29/11/16 - Acquisition - Londres, Tate Britain - À Grez-sur-Loing, non loin de Barbizon, vivait dans la second moitié du XIXe siècle une communauté d’artistes notamment scandinaves et anglo-saxons ; parmi eux, William Stott of Oldham peignit Le Passeur sur les rives du Loing.
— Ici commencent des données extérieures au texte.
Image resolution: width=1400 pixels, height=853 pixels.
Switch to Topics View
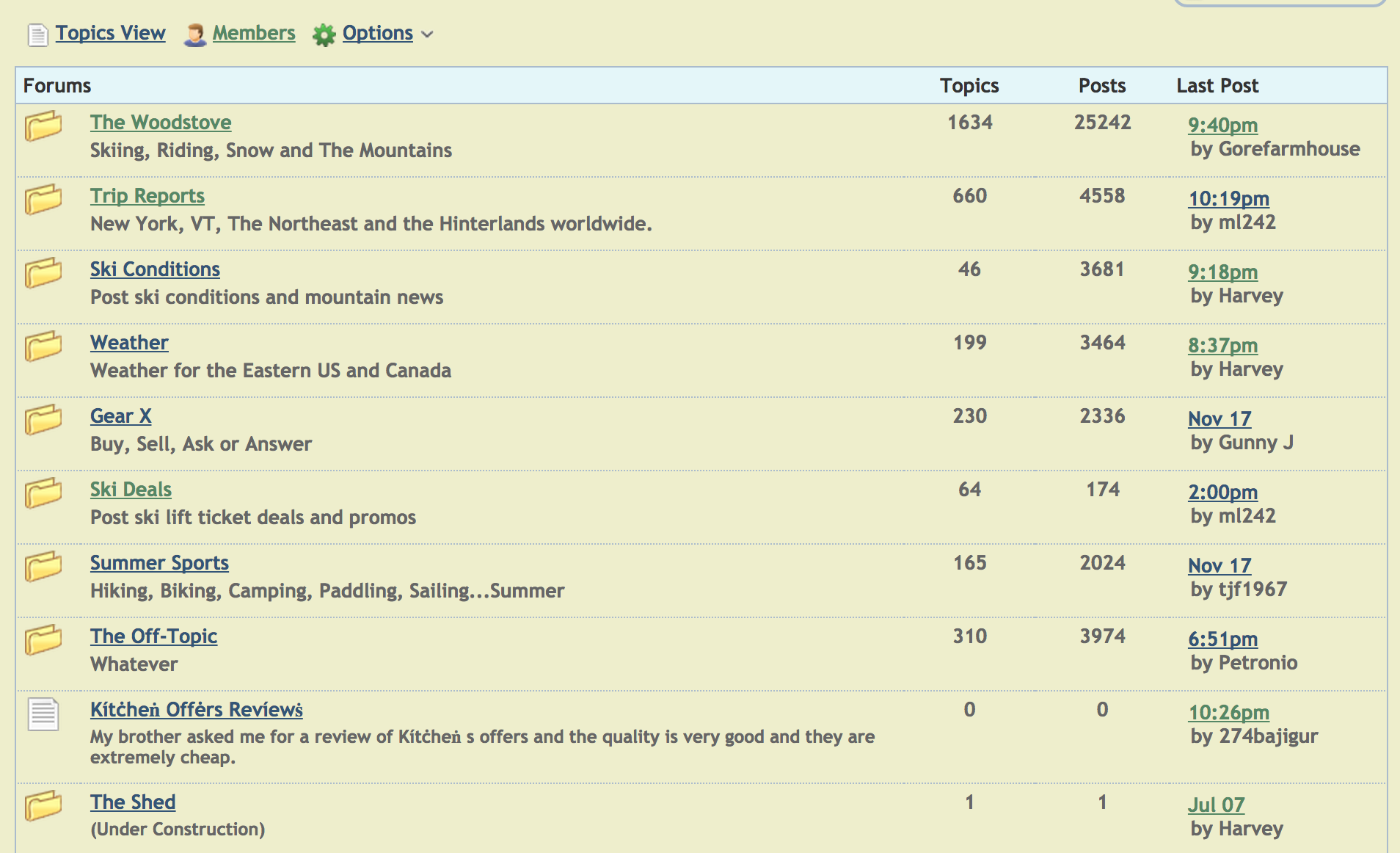click(x=110, y=33)
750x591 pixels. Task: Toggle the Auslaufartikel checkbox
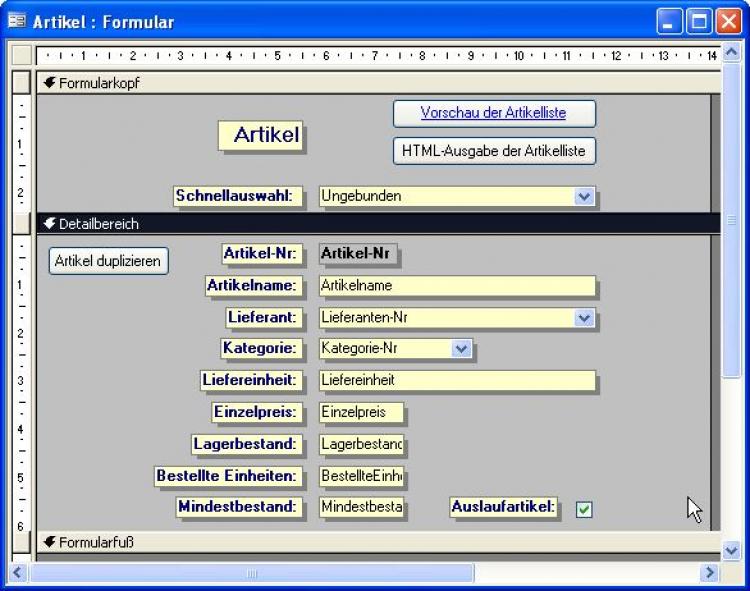coord(584,509)
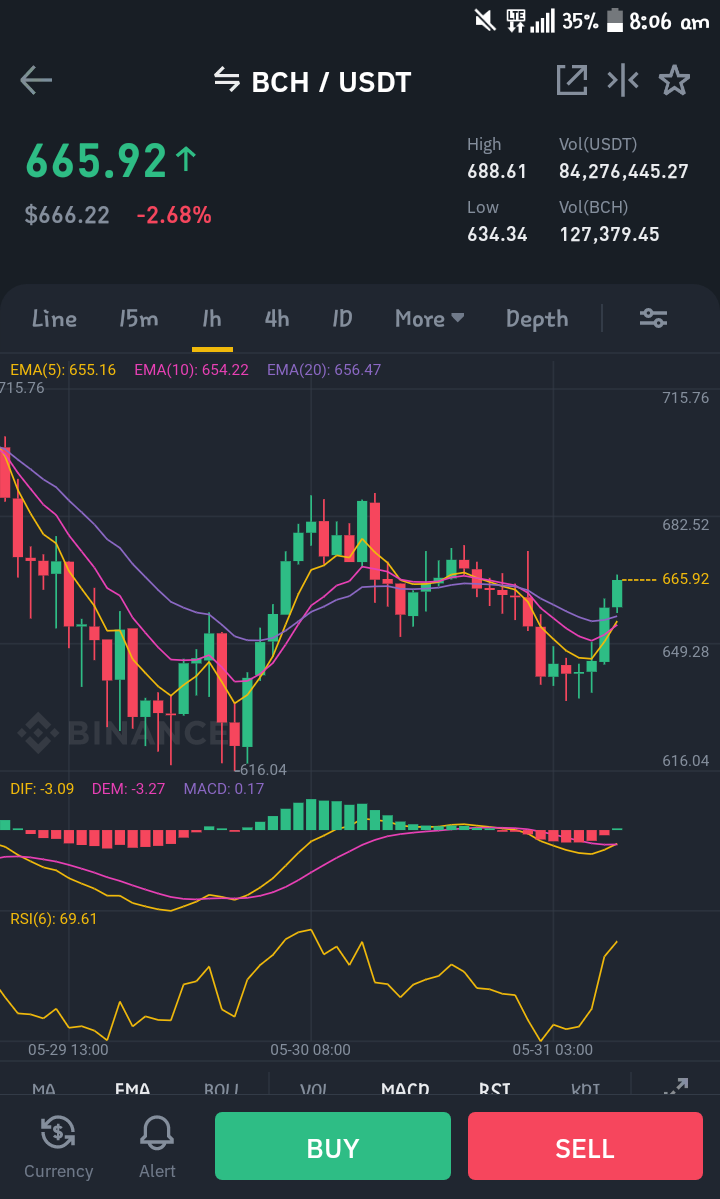The image size is (720, 1199).
Task: Select the 4h timeframe tab
Action: (277, 318)
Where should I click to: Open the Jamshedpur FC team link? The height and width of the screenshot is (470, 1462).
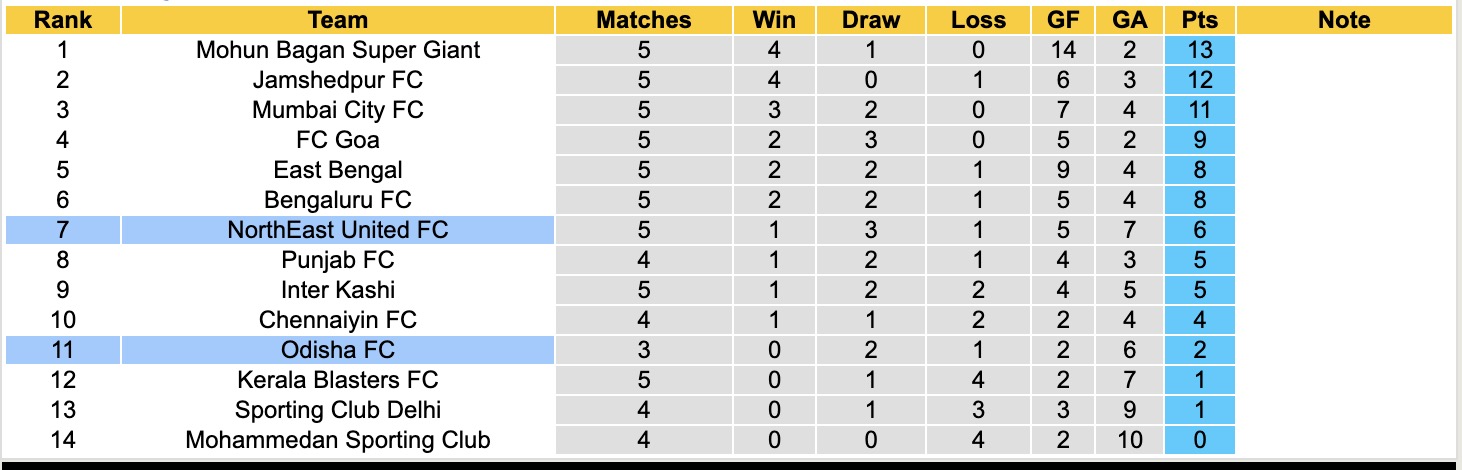(x=338, y=80)
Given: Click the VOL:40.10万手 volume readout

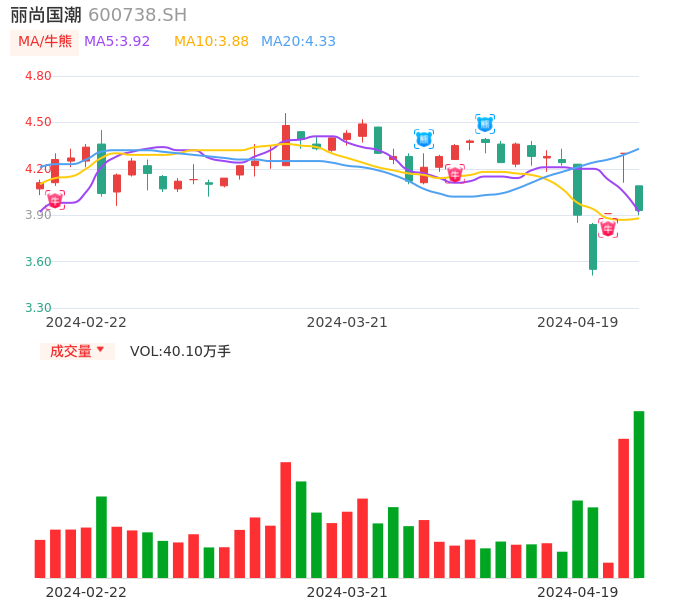Looking at the screenshot, I should tap(180, 351).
L’œuvre, qu’on avait pu voir en 2015 à la TEFAF sur le stand de la Fine Art Society, a été acquise par la Tate Britain, grâce à la participation financière de The Art Fund, The Heritage Lottery Fund et la Hintze Family Charitable Foundation. Elle sera exposée au musée d’Oldham, ville natale du peintre (qui l’a ajoutée à son nom pour se distinguer d’Edward Stott), puis au musée d’Aberdeen, à celui de Southampton enfin, avant d’être présentée à la Tate en avril 2017 où elle rejoindra une autre peinture de Stott, la Fille dans la prairie de 1880.

Après une formation à la Manchester School of Art, William Stott partit pour Paris ; il s’inscrivit à l’École des Beaux-Arts en 1879 et se forma auprès de Léon Bonnat et de Jean-Léon Gérôme. À Grez-sur-Loing, où il séjourna entre 1880 et 1882, il côtoya plusieurs peintres suédois et norvégiens - peut-être y croisa-t-il Carl Larsson (voir l’article) qui peignit par exemple Le Vieil Homme dans la pépinière en 1883 - ainsi que l’Irlandais Frank O’Meara, l’Anglaise Bertha Newcombe, les frères américains Thomas Alexander et Lowell Birge Harrison ou encore Louis Welden Hawkins...
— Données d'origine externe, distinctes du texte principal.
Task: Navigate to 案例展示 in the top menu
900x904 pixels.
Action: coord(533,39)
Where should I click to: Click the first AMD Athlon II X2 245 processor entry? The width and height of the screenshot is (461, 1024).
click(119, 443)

Il participa au Salon dès 1881, exposant La Tricoteuse et Une Rêve de Midi , puis obtint une médaille en 1882 pour Les Baigneurs et pour Le Passeur. En 1889, il bénéficia d’une exposition à la galerie Durand-Ruel.

On le cherche, ce « passeur », qui donne son titre au tableau sans en occuper le centre... Il se trouve au second plan à gauche : un homme sur sa barque est sur le point de traverser la rivière, observé depuis l’autre rive par deux fillettes montrées de dos au premier plan de la composition. La peinture peut se lire d’un point de vue symbolique, on pense bien sûr à Charon qui charge sur sa barque les ombres des morts et leur fait traverser le Styx ; les enfants évoqueraient alors les âmes. Mais l’on admire surtout la toile pour son réalisme poétique ; l’artiste a voulu avant tout saisir la lumière du crépuscule, traduire les reflets de l’eau. La composition se divise en grands bandes horizontales, la clarté grise et rose du ciel et de de la rivière alternant avec la terre et la verdure. Stott est influencé par le naturalisme français et par la peinture de plein air, plus particulièrement par l’art de Bastien-Lepage qui inspira bien d’autres artistes à Grez-sur-Loing, nuancé ici par un recueillement plus proche de Millet. L’intérêt pour le chatoiement fugace du soleil et de l’onde relève davantage des préoccupations d’un Monet. Il semble avoir trouvé un compromis entre naturalisme et impressionnisme, comme les Belges qui de leur côté ont développé le luminisme incarné par Emile Claus.

William Stott of Oldham a influencé l’Ecole de Glasgow, plus particulièrement les Glasgow Boys - Lavery, Roche, William Kennedy, Millie Dow... - qu’il rencontra à Paris et qui purent aussi voir ses œuvres au Royaume Uni.